- [WORK TO COMPLETE] In your reply, repeat the full listing exactly and leave each picture out.

------------------------------------------------------------

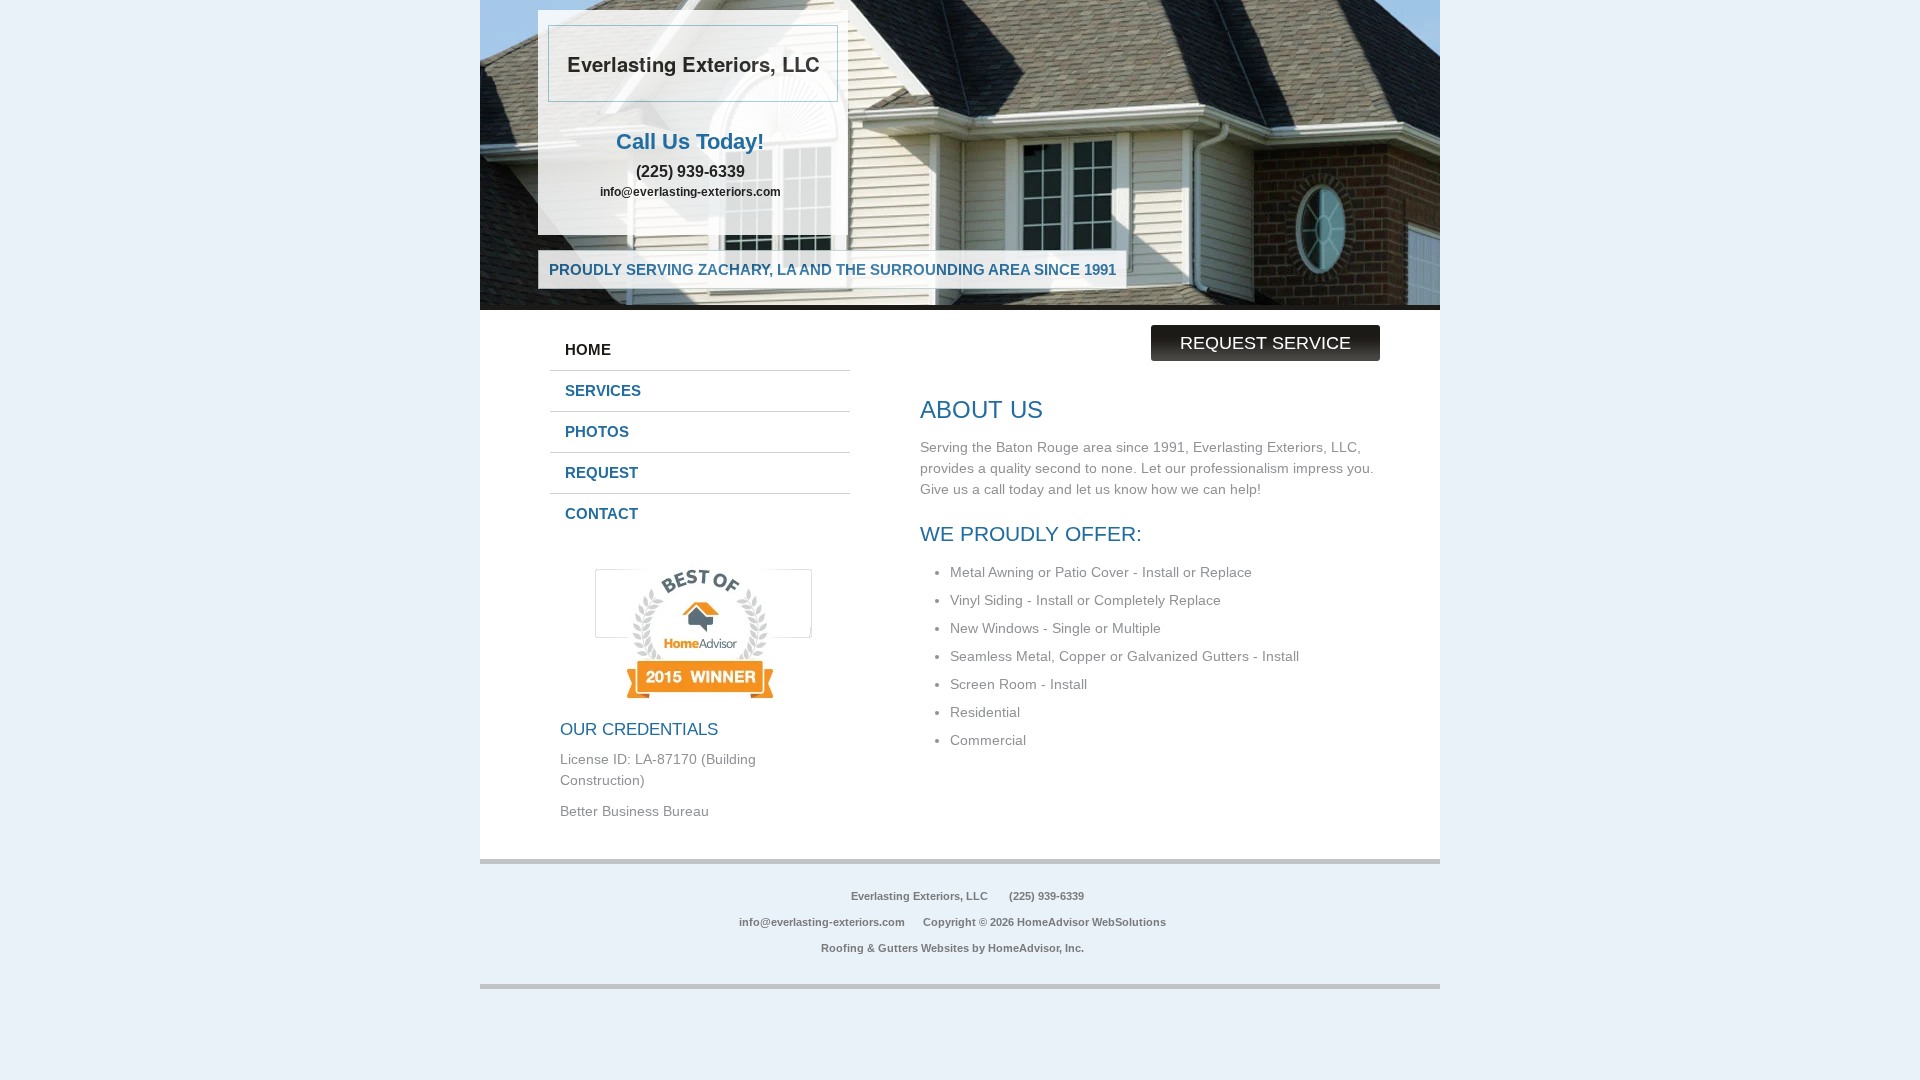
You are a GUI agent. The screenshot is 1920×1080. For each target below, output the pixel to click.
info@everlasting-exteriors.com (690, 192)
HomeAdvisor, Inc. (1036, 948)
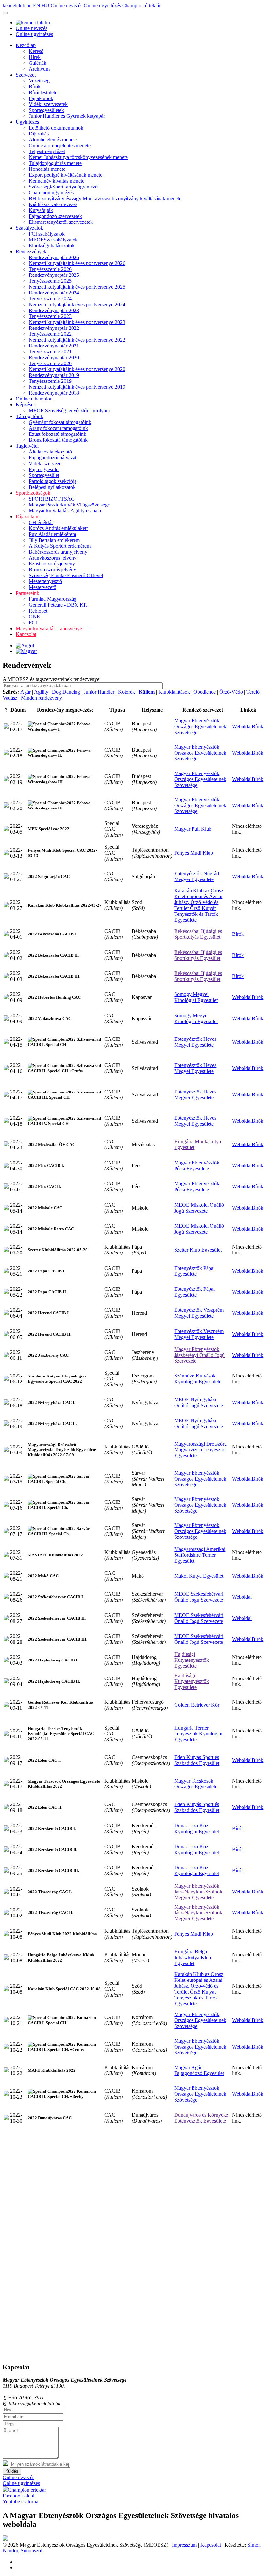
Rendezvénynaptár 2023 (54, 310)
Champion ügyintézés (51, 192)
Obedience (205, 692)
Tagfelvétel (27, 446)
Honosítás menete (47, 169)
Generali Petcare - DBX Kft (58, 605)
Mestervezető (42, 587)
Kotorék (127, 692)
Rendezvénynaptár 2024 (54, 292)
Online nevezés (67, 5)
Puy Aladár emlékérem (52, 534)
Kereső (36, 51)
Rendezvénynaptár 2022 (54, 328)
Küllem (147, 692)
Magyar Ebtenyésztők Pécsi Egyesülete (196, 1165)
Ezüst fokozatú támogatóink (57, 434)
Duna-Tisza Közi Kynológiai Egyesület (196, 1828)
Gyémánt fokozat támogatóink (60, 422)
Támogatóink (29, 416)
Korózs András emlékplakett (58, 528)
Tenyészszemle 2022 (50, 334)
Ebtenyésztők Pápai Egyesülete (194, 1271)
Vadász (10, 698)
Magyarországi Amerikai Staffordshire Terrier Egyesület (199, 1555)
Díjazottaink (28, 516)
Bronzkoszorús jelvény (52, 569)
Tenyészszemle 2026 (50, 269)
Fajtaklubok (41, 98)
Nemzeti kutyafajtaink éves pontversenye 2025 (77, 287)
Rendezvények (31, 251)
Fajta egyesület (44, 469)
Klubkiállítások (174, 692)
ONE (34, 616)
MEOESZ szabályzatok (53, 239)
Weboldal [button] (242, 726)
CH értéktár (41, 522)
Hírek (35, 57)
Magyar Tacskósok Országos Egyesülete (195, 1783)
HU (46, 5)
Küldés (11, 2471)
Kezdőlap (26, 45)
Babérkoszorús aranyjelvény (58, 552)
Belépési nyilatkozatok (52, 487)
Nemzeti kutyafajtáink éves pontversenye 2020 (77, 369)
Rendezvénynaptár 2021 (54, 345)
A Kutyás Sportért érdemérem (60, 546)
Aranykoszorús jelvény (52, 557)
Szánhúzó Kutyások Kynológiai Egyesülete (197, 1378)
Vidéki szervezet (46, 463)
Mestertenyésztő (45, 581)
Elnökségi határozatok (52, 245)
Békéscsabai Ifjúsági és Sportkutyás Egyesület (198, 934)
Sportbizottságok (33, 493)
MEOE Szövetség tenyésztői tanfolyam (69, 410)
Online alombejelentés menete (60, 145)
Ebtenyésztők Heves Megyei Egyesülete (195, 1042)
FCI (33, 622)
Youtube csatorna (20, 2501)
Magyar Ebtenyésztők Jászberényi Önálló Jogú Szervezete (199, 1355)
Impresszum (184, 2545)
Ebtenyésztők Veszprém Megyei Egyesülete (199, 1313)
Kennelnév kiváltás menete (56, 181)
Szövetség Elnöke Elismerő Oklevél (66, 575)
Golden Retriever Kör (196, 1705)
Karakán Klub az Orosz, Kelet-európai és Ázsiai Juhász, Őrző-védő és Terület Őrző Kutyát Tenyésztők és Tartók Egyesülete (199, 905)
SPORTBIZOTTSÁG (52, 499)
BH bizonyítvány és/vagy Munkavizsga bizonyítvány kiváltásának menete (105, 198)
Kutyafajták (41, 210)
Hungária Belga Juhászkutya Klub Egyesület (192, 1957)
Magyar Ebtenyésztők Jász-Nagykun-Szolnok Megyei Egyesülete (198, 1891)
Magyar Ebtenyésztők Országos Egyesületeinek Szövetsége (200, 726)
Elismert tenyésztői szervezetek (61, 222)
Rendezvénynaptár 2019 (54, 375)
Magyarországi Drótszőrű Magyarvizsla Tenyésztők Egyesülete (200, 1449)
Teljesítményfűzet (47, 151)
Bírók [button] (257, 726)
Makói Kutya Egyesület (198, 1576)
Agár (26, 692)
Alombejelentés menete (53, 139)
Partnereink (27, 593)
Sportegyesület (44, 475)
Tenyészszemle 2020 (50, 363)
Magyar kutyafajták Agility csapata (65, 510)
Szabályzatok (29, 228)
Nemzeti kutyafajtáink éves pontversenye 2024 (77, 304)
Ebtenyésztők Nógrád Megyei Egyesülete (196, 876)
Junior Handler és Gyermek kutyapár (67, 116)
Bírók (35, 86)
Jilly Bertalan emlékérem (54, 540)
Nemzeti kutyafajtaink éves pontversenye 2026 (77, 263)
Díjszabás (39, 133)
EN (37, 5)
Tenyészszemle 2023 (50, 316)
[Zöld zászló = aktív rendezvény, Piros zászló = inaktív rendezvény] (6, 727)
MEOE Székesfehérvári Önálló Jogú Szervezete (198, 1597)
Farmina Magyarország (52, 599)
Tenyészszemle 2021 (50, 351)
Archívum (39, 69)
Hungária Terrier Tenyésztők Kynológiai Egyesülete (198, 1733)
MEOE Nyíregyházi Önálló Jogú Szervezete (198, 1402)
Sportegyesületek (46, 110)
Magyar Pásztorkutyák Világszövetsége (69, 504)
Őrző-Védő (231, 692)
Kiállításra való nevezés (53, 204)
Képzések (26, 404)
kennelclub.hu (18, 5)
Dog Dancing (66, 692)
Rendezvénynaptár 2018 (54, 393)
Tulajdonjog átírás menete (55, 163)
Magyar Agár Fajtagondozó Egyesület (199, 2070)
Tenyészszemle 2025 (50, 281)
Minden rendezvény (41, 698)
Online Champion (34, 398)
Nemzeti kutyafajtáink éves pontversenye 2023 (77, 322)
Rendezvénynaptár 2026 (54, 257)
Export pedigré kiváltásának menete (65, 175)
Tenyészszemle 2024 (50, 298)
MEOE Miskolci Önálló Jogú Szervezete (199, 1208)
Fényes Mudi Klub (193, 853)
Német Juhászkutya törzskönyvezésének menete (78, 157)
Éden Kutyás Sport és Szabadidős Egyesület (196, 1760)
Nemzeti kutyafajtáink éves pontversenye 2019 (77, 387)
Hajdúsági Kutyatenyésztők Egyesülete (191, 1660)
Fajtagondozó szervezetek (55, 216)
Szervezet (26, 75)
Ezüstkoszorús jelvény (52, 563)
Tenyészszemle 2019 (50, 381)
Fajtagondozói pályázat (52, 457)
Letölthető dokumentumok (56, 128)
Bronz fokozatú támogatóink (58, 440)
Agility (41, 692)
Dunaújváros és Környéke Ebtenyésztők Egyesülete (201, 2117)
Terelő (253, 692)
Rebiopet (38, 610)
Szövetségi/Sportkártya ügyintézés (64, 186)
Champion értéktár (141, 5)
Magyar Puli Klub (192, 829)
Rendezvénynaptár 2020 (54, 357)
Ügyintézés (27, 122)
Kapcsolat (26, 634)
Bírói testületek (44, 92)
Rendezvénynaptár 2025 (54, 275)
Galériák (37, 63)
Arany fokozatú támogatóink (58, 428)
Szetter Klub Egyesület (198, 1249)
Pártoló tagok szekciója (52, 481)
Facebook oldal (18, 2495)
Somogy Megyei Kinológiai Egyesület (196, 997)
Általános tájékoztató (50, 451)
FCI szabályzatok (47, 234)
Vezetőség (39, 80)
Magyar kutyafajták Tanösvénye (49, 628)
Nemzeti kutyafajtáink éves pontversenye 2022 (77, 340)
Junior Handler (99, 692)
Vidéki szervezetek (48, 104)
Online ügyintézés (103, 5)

------------------------------------------------------------

- [ANSWER BOX]
You are a GUI agent. The screenshot is 1920×1080. For each target below, output the pixel to click.
info@everlasting-exteriors.com (690, 192)
HomeAdvisor, Inc. (1036, 948)
Rendezvénynaptár 2023 (54, 310)
Champion ügyintézés (51, 192)
Obedience (205, 692)
Tagfelvétel (27, 446)
Honosítás menete (47, 169)
Generali Petcare - DBX Kft (58, 605)
Mestervezető (42, 587)
Kotorék (127, 692)
Rendezvénynaptár 2024 (54, 292)
Online nevezés (67, 5)
Puy Aladár emlékérem (52, 534)
Kereső (36, 51)
Rendezvénynaptár 2022 (54, 328)
Küllem (147, 692)
Magyar Ebtenyésztők Pécsi Egyesülete (196, 1165)
Ezüst fokozatú támogatóink (57, 434)
Duna-Tisza Közi Kynológiai Egyesület (196, 1828)
Gyémánt fokozat támogatóink (60, 422)
Támogatóink (29, 416)
Korózs András emlékplakett (58, 528)
Tenyészszemle 2022 (50, 334)
Ebtenyésztők Pápai Egyesülete (194, 1271)
Vadász (10, 698)
Magyarországi Amerikai Staffordshire Terrier Egyesület (199, 1555)
Díjazottaink (28, 516)
Bronzkoszorús jelvény (52, 569)
Tenyészszemle 2026 (50, 269)
Fajtaklubok (41, 98)
Nemzeti kutyafajtaink éves pontversenye 2025 (77, 287)
Rendezvények (31, 251)
Fajta egyesület (44, 469)
Klubkiállítások (174, 692)
ONE (34, 616)
MEOESZ szabályzatok (53, 239)
Weboldal [button] (242, 726)
CH értéktár (41, 522)
Hírek (35, 57)
Magyar Tacskósok Országos Egyesülete (195, 1783)
HU (46, 5)
Küldés (11, 2471)
Kezdőlap (26, 45)
Babérkoszorús aranyjelvény (58, 552)
Belépési nyilatkozatok (52, 487)
Nemzeti kutyafajtáink éves pontversenye 2020 (77, 369)
Rendezvénynaptár 2021 (54, 345)
A Kutyás Sportért érdemérem (60, 546)
Aranykoszorús jelvény (52, 557)
Szánhúzó Kutyások Kynológiai Egyesülete (197, 1378)
Vidéki szervezet (46, 463)
Mestertenyésztő (45, 581)
Elnökségi határozatok (52, 245)
Békéscsabai Ifjúsági és Sportkutyás Egyesület (198, 934)
Sportbizottságok (33, 493)
MEOE Szövetség tenyésztői tanfolyam (69, 410)
Online alombejelentés menete (60, 145)
Ebtenyésztők Heves Megyei Egyesülete (195, 1042)
FCI (33, 622)
Youtube csatorna (20, 2501)
Magyar Ebtenyésztők Jászberényi Önálló Jogú Szervezete (199, 1355)
Impresszum (184, 2545)
Ebtenyésztők Veszprém Megyei Egyesülete (199, 1313)
Kennelnév kiváltás menete (56, 181)
Szövetség Elnöke Elismerő Oklevél (66, 575)
Golden Retriever Kör (196, 1705)
Karakán Klub az Orosz, Kelet-európai és Ázsiai Juhász, Őrző-védő és Terület Őrző Kutyát Tenyésztők és Tartók Egyesülete (199, 905)
SPORTBIZOTTSÁG (52, 499)
BH bizonyítvány és/vagy Munkavizsga bizonyítvány kiváltásának menete (105, 198)
Kutyafajták (41, 210)
Hungária Belga Juhászkutya Klub Egyesület (192, 1957)
Magyar Ebtenyésztők Jász-Nagykun-Szolnok Megyei Egyesülete (198, 1891)
Magyar Ebtenyésztők Országos Egyesületeinek Szövetsége (200, 726)
Elismert tenyésztői szervezetek (61, 222)
Rendezvénynaptár 2019 (54, 375)
Magyarországi Drótszőrű Magyarvizsla Tenyésztők Egyesülete (200, 1449)
Teljesítményfűzet (47, 151)
Bírók [button] (257, 726)
Makói Kutya Egyesület (198, 1576)
Agár (26, 692)
Alombejelentés menete (53, 139)
Partnereink (27, 593)
Sportegyesület (44, 475)
Tenyészszemle 2020 (50, 363)
Magyar kutyafajták Agility csapata (65, 510)
Szabályzatok (29, 228)
Nemzeti kutyafajtáink éves pontversenye 2024 (77, 304)
Ebtenyésztők Nógrád Megyei Egyesülete (196, 876)
Junior Handler és Gyermek kutyapár (67, 116)
Bírók (35, 86)
Jilly Bertalan emlékérem (54, 540)
Nemzeti kutyafajtaink éves pontversenye 2026 (77, 263)
Díjszabás (39, 133)
EN (37, 5)
Tenyészszemle 2023 (50, 316)
[Zöld zászló = aktív rendezvény, Piros zászló = inaktív rendezvény] (6, 727)
MEOE Székesfehérvári Önálló Jogú Szervezete (198, 1597)
Farmina Magyarország (52, 599)
Tenyészszemle 2021 (50, 351)
Archívum (39, 69)
Hungária Terrier Tenyésztők Kynológiai Egyesülete (198, 1733)
MEOE Nyíregyházi Önálló Jogú Szervezete (198, 1402)
Sportegyesületek (46, 110)
Magyar Pásztorkutyák Világszövetsége (69, 504)
Őrző-Védő (231, 692)
Kiállításra való nevezés (53, 204)
Képzések (26, 404)
kennelclub.hu (18, 5)
Dog Dancing (66, 692)
Rendezvénynaptár 2018 (54, 393)
Tulajdonjog átírás menete (55, 163)
Magyar Agár Fajtagondozó Egyesület (199, 2070)
Tenyészszemle 2025 (50, 281)
Minden rendezvény (41, 698)
Online Champion (34, 398)
Nemzeti kutyafajtáink éves pontversenye 2023 (77, 322)
Rendezvénynaptár 2026 (54, 257)
Export pedigré kiváltásának menete (65, 175)
Tenyészszemle 2024 (50, 298)
MEOE Miskolci Önálló Jogú Szervezete (199, 1208)
Fényes Mudi Klub (193, 853)
Német Juhászkutya törzskönyvezésének menete (78, 157)
Éden Kutyás Sport és Szabadidős Egyesület (196, 1760)
Nemzeti kutyafajtáink éves pontversenye 2019 (77, 387)
Hajdúsági Kutyatenyésztők Egyesülete (191, 1660)
Fajtagondozó szervezetek (55, 216)
Szervezet (26, 75)
Ezüstkoszorús jelvény (52, 563)
Tenyészszemle 2019 (50, 381)
Fajtagondozói pályázat (52, 457)
Letölthető dokumentumok (56, 128)
Bronz fokozatú támogatóink (58, 440)
Agility (41, 692)
Dunaújváros és Környéke Ebtenyésztők Egyesülete (201, 2117)
Terelő (253, 692)
Rebiopet (38, 610)
Szövetségi/Sportkártya ügyintézés (64, 186)
Champion értéktár (141, 5)
Magyar Puli Klub (192, 829)
Rendezvénynaptár 2020 (54, 357)
Ügyintézés (27, 122)
Kapcsolat (26, 634)
Bírói testületek (44, 92)
Rendezvénynaptár 2025 (54, 275)
Galériák (37, 63)
Arany fokozatú támogatóink (58, 428)
Szetter Klub Egyesület (198, 1249)
Pártoló tagok szekciója (52, 481)
Facebook oldal (18, 2495)
Somogy Megyei Kinológiai Egyesület (196, 997)
Általános tájékoztató (50, 451)
FCI szabályzatok (47, 234)
Vezetőség (39, 80)
Magyar kutyafajták Tanösvénye (49, 628)
Nemzeti kutyafajtáink éves pontversenye 2022 (77, 340)
Junior Handler (99, 692)
Vidéki szervezetek (48, 104)
Online ügyintézés (103, 5)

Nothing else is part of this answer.